The Moon-Shaped Ribeye Cut Curtis Stone Called His 'Absolute Favorite'
While personal preferences differ, ribeye is often cited as the most desirable cut of steak, but ask chef Curtis Stone that question and you'll get a more specific answer that you may not even know existed. Among many other accomplishments, accolades, and TV hosting jobs, the Australian-born chef and author is also the owner of Gwen Butcher Shop & Restaurant in Los Angeles, a Michelin-starred chophouse. That means the man knows a few things about steak. So of course when we sat down to talk with Stone about entertaining, and his career, we had to ask about his absolute favorite cuts. While Stone told us that he loves a good hanger or flank, his ideal steak cut is a part of the ribeye known as the ribeye cap.

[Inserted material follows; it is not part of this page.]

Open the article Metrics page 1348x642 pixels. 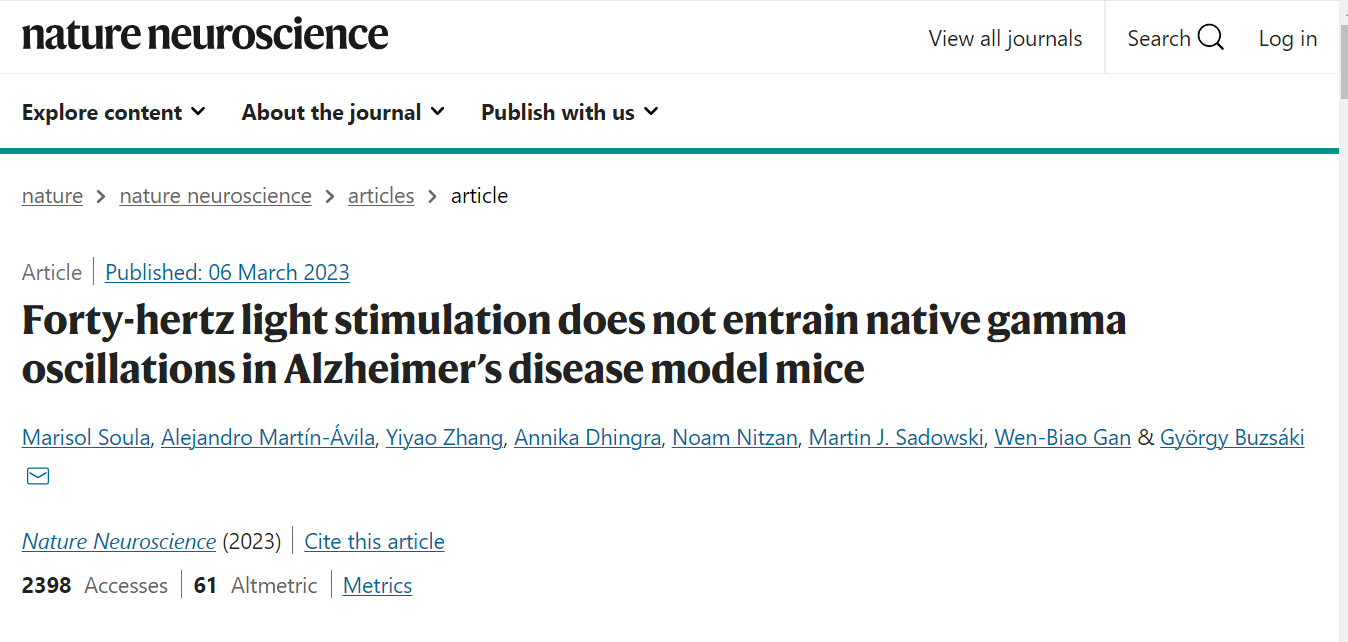coord(377,585)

In fact Stone was even more technical, telling us, "My absolute favorite cut is the spinalis, which is the top moon-shaped piece within the ribeye." As Stone says, the spinalis (short for spinalis dorsi) is contained within the larger ribeye cut of the cow. In a full bone-in ribeye, it is the section farthest from the bone, separated from the larger "eye" of the meat by a thick layer of fat. This roughly 1-inch-thick section can be trimmed away from the rib roast when it's still whole, producing a separate cut of steak that is often called the ribeye cap. It's one of the rarest cuts on a cow, with one side of ribs producing only a single 16-inch by 8-inch piece of beef.

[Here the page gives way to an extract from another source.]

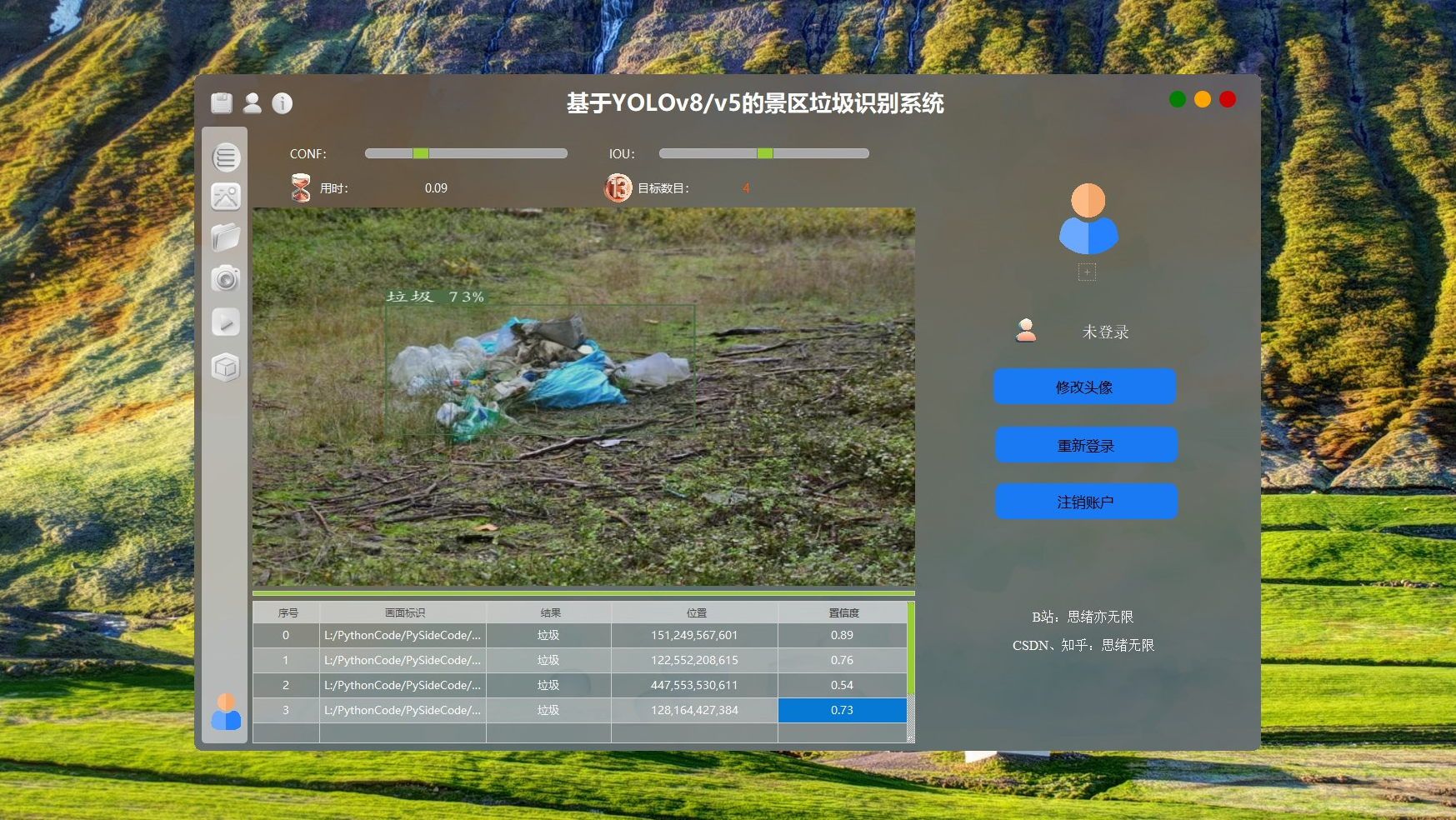Select the cube model icon in sidebar
This screenshot has width=1456, height=820.
click(226, 367)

The spinalis is Curtis Stone's favorite steak cut
If ribeye is already so good, what makes this little slice of beef so beloved by chefs like Stone? Well, good steaks usually fall into two categories. There are cuts that are popular for being tender, like filet mignon, and those that are popular for being well-marbled and flavorful, like standard ribeye. The ribeye cap is closer to the backbone of the cow, which means it does very little work — that's a big part of what makes cuts like this so tender. Because it's part of the rib section, ribeye cap is even more well-marbled and juicier than other cuts that are often favored for their tenderness. Yet there aren't as many big, chewy pieces of fat as there are on a ribeye, either. Essentially ribeye cap has the best characteristics of everyone's favorite cuts of steak, and none of the tradeoffs.

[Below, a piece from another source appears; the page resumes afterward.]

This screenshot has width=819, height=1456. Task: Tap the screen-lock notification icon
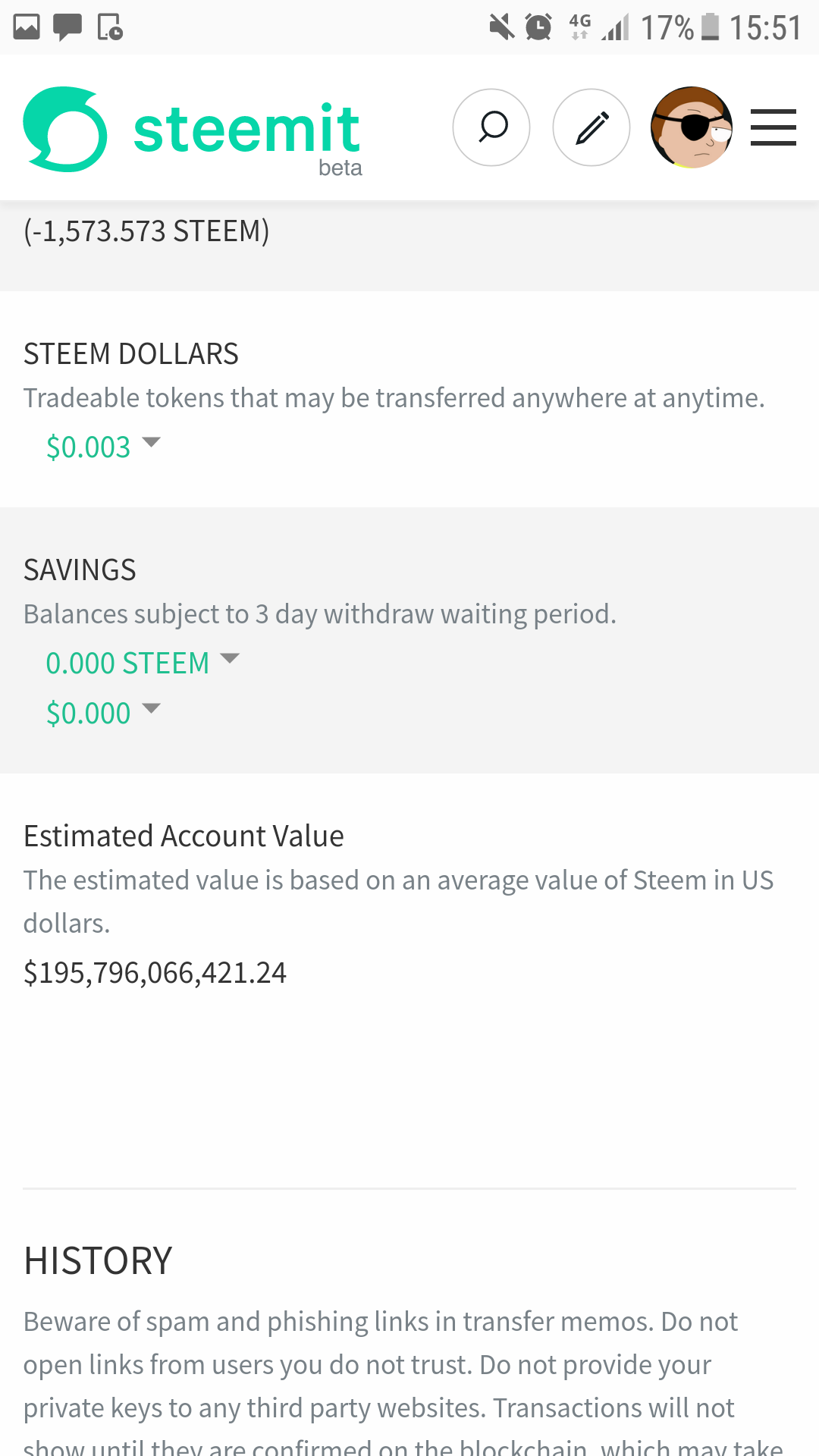[110, 27]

Being a steak with all the best characteristics comes with a price, of course, and the ribeye cap isn't cheap. If you treat yourself, however, you'll find that there simply isn't another steak that can compare. If you don't want to slice the cap off the ribeye yourself you will likely have to go to a butcher or online specialty retailer, as ribeye caps aren't very common in grocery stores. Since it's a relatively thin cut that's quite tender, ribeye cap is best cooked quickly over high heat, ideally on a grill. This will allow you to get a good browned crust without overcooking the interior. Your wallet may not love the ribeye cap, but any steak lover will find it irresistible.